Reproduce word for word the portion of the mailing-list thread on diversity reception that begins at "An early technique" and ends after "improvements, for example.".

**DOCUMENT SEGMENT**
####################

I take it you are running two receivers?   Seems to me a software solution is 
possible.

Do we need to do any more than just average the two?  In your example doesn't 
look like time delays are needed for steering.

Mike W9MDB








On Tuesday, December 5, 2023 at 09:18:28 AM CST, robert evans LAST_NAME via 
wsjt-devel <wsjt-devel@lists.sourceforge.net> wrote: 





Having used diversity reception techniques as
far back as the 70s and knowing it was used in
the 40s to improve RTTY reception for mil comms,
that improvement is possible.

An early technique used 2 coherent R-390As and 
dual fsk demod unit.  The antennas were often
of different polarization because they knew
the fading was often due ordinary and
extraordinary propagation though the ionosphere
producing changes in polarization.
But, sometimes just two horizonal antennas far
enough apart offer improvements, for example.
Diversity reception made RTTY via the HF
ionosphere very reliable in the 40s.

Present day wifi benefits from direct sequence
spread spectrum but also mimo.

Knowing the present code in wsjt does not offer
hooks for diversity, but I asked Joe once did it
ever or was it once considered?

There are now two eme antennas at dvra.

N2LO~>




> On 12/05/2023 3:34 AM EST Ben Gelb via wsjt-devel 
> <wsjt-devel@lists.sourceforge.net> wrote:
> 
>  
> I have been messing around with WSPR decoding on 630m with a pair of
> phase-locked receivers and two receive antennas.

####################

**RECORDED DATA**

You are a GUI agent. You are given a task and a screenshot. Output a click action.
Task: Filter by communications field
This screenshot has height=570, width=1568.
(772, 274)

####################

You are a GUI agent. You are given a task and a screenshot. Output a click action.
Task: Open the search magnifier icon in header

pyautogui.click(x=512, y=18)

####################

**WRITTEN SOLUTION**
An early technique used 2 coherent R-390As and 
dual fsk demod unit.  The antennas were often
of different polarization because they knew
the fading was often due ordinary and
extraordinary propagation though the ionosphere
producing changes in polarization.
But, sometimes just two horizonal antennas far
enough apart offer improvements, for example.